Apple is almost worth the same as Britain’s GDP at $3,040,000,000,000


Apple is almost worth the same as Britain’s GDP at $3,040,000,000,000, (that’s more than three trillion dollars)

  • Tech giant’s stock hit a record high of $193 in trading on Wall Street yesterday

Apple’s value has once again topped $3trillion (£2.3trillion) cementing its position as the world’s richest company.

The tech giant’s stock hit a record high of $193 in trading on Wall Street yesterday as it continued an upward march that has seen the share price rise 54 per cent so far this year. 

It means it is now worth $3.04trillion, more than the combined value of Google parent company Alphabet and Amazon, which are valued at $1.5trillion and $1.3trillion respectively.

The iPhone maker was the first company in the world to achieve a value of $1trillion back in 2018, then two years later became the first to be worth $2trillion. 

In fact, the landmark figure puts Apple’s valuation as just short of the UK’s GDP ($3.07million).

The tech giant's stock hit a record high of $193 in trading on Wall Street yesterday as it continued an upward march that has seen the share price rise 54 per cent so far this year

The tech giant’s stock hit a record high of $193 in trading on Wall Street yesterday as it continued an upward march that has seen the share price rise 54 per cent so far this year

But Apple is far from the most valuable company in history, with the record currently held by the Dutch East India Company, which hit a valuation of roughly $9trillion at today’s prices in the 1630s.
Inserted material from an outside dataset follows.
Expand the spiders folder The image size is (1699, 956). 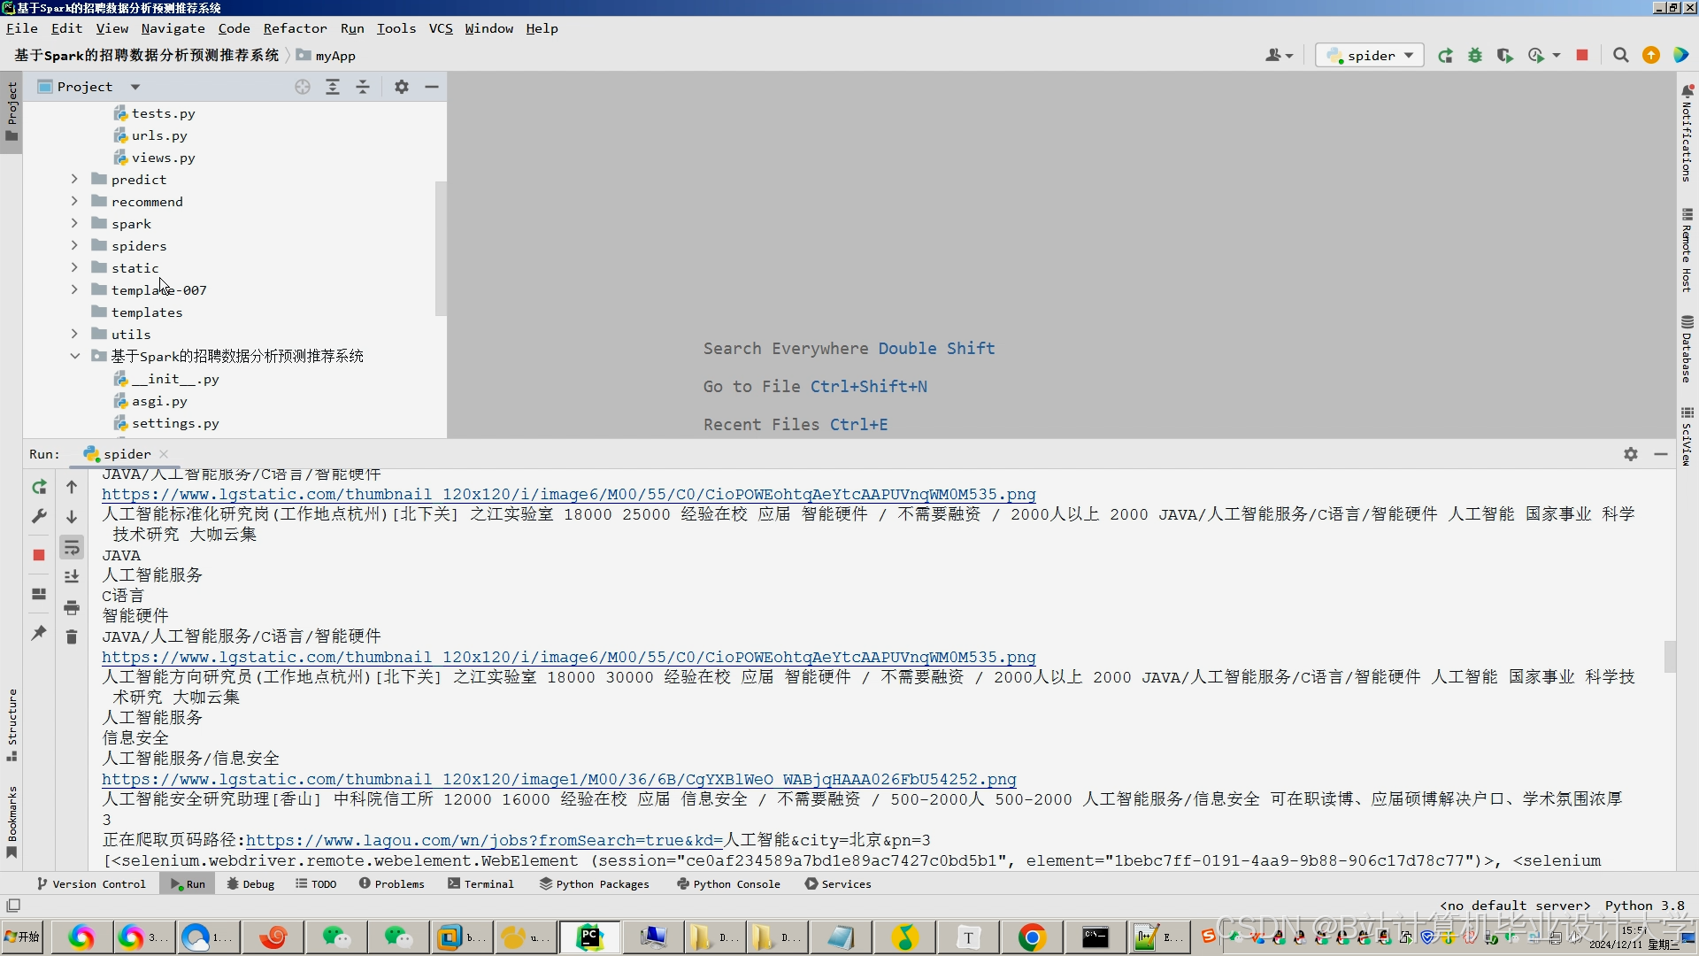click(74, 245)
It was founded as a private merchant company with a 20-year monopoly on spice trading around modern-day Indonesia, employing around 70,000 people worldwide. 
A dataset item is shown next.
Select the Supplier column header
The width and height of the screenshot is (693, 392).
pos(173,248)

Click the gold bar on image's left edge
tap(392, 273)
The trading company, widely considered to be the world’s first multinational corporation, was also the first business to offer shares to the public.

But this did not come without a cost: the Dutch East India Company transported around 50,000 slaves to colonies to prop up its mammoth operation.

Apple hit the $3trillion mark briefly last year until Russia’s invasion of Ukraine sent global stock markets tumbling and the firm struggled with lower sales after an outbreak of Covid-19 shut down one of its key factories in China. 

But it rebounded strongly this year, helped by large buybacks, a process by which a firm purchases its own shares to reduce the total, boosting the price of the remaining stock.

The company hit the headlines last month when it unveiled its virtual reality headset, known as the Vision Pro, which carries a price tag of $3,499 (£2,850).

‘We believe Apple’s fair valuation could be in the $3.5trillion range with a case for a $4trillion valuation by 2025,’ said Dan Ives, managing director of US research firm Wedbush Securities.